MATERIAL PROVIDED:

>>>>>

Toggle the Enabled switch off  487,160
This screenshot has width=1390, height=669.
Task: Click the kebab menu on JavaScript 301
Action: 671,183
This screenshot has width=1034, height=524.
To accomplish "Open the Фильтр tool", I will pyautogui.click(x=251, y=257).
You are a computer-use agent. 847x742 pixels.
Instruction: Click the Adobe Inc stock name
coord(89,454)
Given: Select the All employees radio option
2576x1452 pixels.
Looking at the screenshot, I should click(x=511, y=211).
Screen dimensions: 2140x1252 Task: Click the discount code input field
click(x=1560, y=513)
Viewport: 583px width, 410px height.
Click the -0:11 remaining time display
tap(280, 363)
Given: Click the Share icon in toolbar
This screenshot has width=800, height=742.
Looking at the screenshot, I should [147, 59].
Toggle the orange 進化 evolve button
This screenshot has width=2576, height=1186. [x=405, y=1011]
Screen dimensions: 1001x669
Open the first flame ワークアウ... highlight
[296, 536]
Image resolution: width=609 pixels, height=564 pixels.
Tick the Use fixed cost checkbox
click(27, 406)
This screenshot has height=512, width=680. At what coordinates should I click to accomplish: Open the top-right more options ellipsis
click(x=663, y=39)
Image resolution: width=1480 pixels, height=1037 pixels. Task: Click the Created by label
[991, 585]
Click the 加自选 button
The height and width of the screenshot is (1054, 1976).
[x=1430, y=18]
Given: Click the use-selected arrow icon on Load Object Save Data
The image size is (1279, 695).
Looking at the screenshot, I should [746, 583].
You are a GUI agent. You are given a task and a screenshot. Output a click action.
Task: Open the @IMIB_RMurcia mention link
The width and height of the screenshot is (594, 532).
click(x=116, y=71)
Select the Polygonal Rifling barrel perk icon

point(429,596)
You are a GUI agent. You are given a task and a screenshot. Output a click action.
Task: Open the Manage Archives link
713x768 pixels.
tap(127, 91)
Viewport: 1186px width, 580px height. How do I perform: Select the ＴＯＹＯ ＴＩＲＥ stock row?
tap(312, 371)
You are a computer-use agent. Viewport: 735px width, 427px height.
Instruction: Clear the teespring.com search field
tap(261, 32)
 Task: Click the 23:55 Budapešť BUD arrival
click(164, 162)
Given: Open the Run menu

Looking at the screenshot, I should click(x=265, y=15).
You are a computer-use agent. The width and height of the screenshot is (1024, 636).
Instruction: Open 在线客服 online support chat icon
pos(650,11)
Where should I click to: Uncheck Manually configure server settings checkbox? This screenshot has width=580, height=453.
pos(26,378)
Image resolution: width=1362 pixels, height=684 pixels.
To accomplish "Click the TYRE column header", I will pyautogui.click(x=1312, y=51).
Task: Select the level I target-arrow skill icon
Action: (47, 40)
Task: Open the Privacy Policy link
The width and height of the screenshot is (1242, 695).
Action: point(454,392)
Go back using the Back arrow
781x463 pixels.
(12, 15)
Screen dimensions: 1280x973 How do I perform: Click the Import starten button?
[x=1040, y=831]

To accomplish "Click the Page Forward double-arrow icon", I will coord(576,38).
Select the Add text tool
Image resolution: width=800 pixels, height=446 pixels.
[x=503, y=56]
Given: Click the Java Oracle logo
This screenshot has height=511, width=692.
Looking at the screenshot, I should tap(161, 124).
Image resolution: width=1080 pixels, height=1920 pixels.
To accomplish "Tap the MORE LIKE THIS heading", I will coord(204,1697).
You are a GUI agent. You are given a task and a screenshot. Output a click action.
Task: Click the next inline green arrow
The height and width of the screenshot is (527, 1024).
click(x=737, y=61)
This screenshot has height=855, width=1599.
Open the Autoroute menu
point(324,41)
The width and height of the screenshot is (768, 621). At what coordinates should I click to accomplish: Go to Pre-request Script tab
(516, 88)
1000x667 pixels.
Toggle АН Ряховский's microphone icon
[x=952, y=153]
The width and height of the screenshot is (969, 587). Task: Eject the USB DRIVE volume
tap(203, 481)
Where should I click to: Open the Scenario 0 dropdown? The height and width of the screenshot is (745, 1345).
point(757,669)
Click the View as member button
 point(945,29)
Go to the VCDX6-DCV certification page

<<<<<

WHAT YOU WILL DO:
Every line of the material should be transcribed without alteration.

WRITTEN SOLUTION:
Toggle the Enabled switch off  487,160
This screenshot has width=1390, height=669.
Task: Click the kebab menu on JavaScript 301
Action: 671,183
This screenshot has width=1034, height=524.
To accomplish "Open the Фильтр tool", I will pyautogui.click(x=251, y=257).
You are a computer-use agent. 847x742 pixels.
Instruction: Click the Adobe Inc stock name
coord(89,454)
Given: Select the All employees radio option
2576x1452 pixels.
Looking at the screenshot, I should click(x=511, y=211).
Screen dimensions: 2140x1252 Task: Click the discount code input field
click(x=1560, y=513)
Viewport: 583px width, 410px height.
Click the -0:11 remaining time display
tap(280, 363)
Given: Click the Share icon in toolbar
This screenshot has width=800, height=742.
Looking at the screenshot, I should [147, 59].
Toggle the orange 進化 evolve button
This screenshot has width=2576, height=1186. [x=405, y=1011]
Screen dimensions: 1001x669
Open the first flame ワークアウ... highlight
[296, 536]
Image resolution: width=609 pixels, height=564 pixels.
Tick the Use fixed cost checkbox
click(27, 406)
This screenshot has height=512, width=680. At what coordinates should I click to accomplish: Open the top-right more options ellipsis
click(x=663, y=39)
Image resolution: width=1480 pixels, height=1037 pixels. Task: Click the Created by label
[991, 585]
Click the 加自选 button
The height and width of the screenshot is (1054, 1976).
[x=1430, y=18]
Given: Click the use-selected arrow icon on Load Object Save Data
The image size is (1279, 695).
Looking at the screenshot, I should [746, 583].
You are a GUI agent. You are given a task and a screenshot. Output a click action.
Task: Open the @IMIB_RMurcia mention link
The width and height of the screenshot is (594, 532).
click(x=116, y=71)
Select the Polygonal Rifling barrel perk icon

point(429,596)
You are a GUI agent. You are given a task and a screenshot. Output a click action.
Task: Open the Manage Archives link
713x768 pixels.
tap(127, 91)
Viewport: 1186px width, 580px height. How do I perform: Select the ＴＯＹＯ ＴＩＲＥ stock row?
tap(312, 371)
You are a computer-use agent. Viewport: 735px width, 427px height.
Instruction: Clear the teespring.com search field
tap(261, 32)
 Task: Click the 23:55 Budapešť BUD arrival
click(164, 162)
Given: Open the Run menu

Looking at the screenshot, I should click(x=265, y=15).
You are a computer-use agent. The width and height of the screenshot is (1024, 636).
Instruction: Open 在线客服 online support chat icon
pos(650,11)
Where should I click to: Uncheck Manually configure server settings checkbox? This screenshot has width=580, height=453.
pos(26,378)
Image resolution: width=1362 pixels, height=684 pixels.
To accomplish "Click the TYRE column header", I will pyautogui.click(x=1312, y=51).
Task: Select the level I target-arrow skill icon
Action: (47, 40)
Task: Open the Privacy Policy link
The width and height of the screenshot is (1242, 695).
Action: point(454,392)
Go back using the Back arrow
781x463 pixels.
(12, 15)
Screen dimensions: 1280x973 How do I perform: Click the Import starten button?
[x=1040, y=831]

To accomplish "Click the Page Forward double-arrow icon", I will coord(576,38).
Select the Add text tool
Image resolution: width=800 pixels, height=446 pixels.
[x=503, y=56]
Given: Click the Java Oracle logo
This screenshot has height=511, width=692.
Looking at the screenshot, I should tap(161, 124).
Image resolution: width=1080 pixels, height=1920 pixels.
To accomplish "Tap the MORE LIKE THIS heading", I will coord(204,1697).
You are a GUI agent. You are given a task and a screenshot. Output a click action.
Task: Click the next inline green arrow
The height and width of the screenshot is (527, 1024).
click(x=737, y=61)
This screenshot has height=855, width=1599.
Open the Autoroute menu
point(324,41)
The width and height of the screenshot is (768, 621). At what coordinates should I click to accomplish: Go to Pre-request Script tab
(516, 88)
1000x667 pixels.
Toggle АН Ряховский's microphone icon
[x=952, y=153]
The width and height of the screenshot is (969, 587). Task: Eject the USB DRIVE volume
tap(203, 481)
Where should I click to: Open the Scenario 0 dropdown? The height and width of the screenshot is (745, 1345).
point(757,669)
Click the View as member button
 point(945,29)
Go to the VCDX6-DCV certification page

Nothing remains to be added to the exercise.